Vision of the Vanquished

Vision of the Vanquished

Introduction

The Mexicas had conquered much of what is now modern-day Mexico, and many of those conquered people spoke their language, Nahuatl, so that not all Nahuatl-speaking natives were Mexicas. Others, especially in the south and what is now Central America, spoke various dialects of Mayan. Where possible, I will try to identify the specific indigenous people who wrote the manuscripts. There are only a handful of primary sources available on the conquest of Mexico, and all of them are “tainted” in at least some ways. Many historians would accept only Don Hernán Cortés's letters to King Charles V as “genuine” primary sources, since they were written by the Spanish conqueror in his native language at the time he was battling the Mexicas. But during much of the conquest, Cortés's letters could be interpreted as an attempt to justify his deliberate failure to obey Diego Velázquez de Cellar, the Spanish governor in Cuba, the sponsor of his expedition. Moreover, the first and fifth letters were lost until a French scholar found them in Vienna (sixteenth century Spain was part of the Hapsburg Empire) in the eighteenth century. The published first letter was, in fact, not Cortés's original letter, but one revised by a committee with the deliberate intention of positively influencing Charles V.

Analysis

The Spanish conquistador Bernal Díaz del Castillo wrote his version of what he had witnessed during the conquest, The True History of the Conquest of New Spain, decades after the Spanish victory in 1521. His book appeared in Spain in 1576 after Fray Bartolomé de las Casas had published A Brief Account of the Destruction of the Indies, his outspoken critique of Spanish policies in North America. He was also reacting against an account published by Cortés's secretary, Francisco López de Gómara, who published an account that seemed to give Cortés all of the credit for the conquest (Kicza, 1992, pp 22-181).
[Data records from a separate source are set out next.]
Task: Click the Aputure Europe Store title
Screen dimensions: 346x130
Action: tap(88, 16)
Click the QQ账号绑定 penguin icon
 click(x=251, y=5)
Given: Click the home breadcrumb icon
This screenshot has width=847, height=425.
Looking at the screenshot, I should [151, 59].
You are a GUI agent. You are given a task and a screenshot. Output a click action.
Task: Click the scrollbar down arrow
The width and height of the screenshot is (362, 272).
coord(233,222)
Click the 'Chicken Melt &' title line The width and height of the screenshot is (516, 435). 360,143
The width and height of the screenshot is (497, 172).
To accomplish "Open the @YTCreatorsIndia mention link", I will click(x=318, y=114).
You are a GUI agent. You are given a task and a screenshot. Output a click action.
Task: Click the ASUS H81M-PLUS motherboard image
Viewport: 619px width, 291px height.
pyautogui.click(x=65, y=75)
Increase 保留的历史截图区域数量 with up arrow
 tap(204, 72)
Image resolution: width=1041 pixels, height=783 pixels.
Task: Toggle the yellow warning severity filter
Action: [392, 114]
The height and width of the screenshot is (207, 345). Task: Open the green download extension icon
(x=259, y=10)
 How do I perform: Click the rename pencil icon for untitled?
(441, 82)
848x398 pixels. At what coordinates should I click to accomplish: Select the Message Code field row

Díaz del Castillo's account is, thus, at least partially an attempt to describe the conquest as a heroic battle fought by courageous soldiers against fierce warriors.

Although the 1574 manuscript was published in 1632, long after its appearance in Spain, Díaz del Castillo continued to revise his manuscript in the Americas up until the time he died in 1584. The 1584 manuscript was not published until 1904, so most out of copyright copies of the book are based on the earlier 1576 version (Karttunen, 1994, pp 22-191).

Authorities disagree over how early the Nahuas adopted the Spanish alphabet to render Nahuatl into a written language to produce their own codices or written accounts of the conquest. The Mexican historian Miguel León-Portilla, author of The Broken Spears: The Aztec Account of the Conquest of Mexico, believes that a rare French Bibliothèque National manuscript--variously described as “Manuscript 22,” Unos anales historicos de la nacion mexicana, or the Tlatelolco Codex--was written in Nahuatl by a group of anonymous natives of Tlatelolco in 1528, just seven years after the ...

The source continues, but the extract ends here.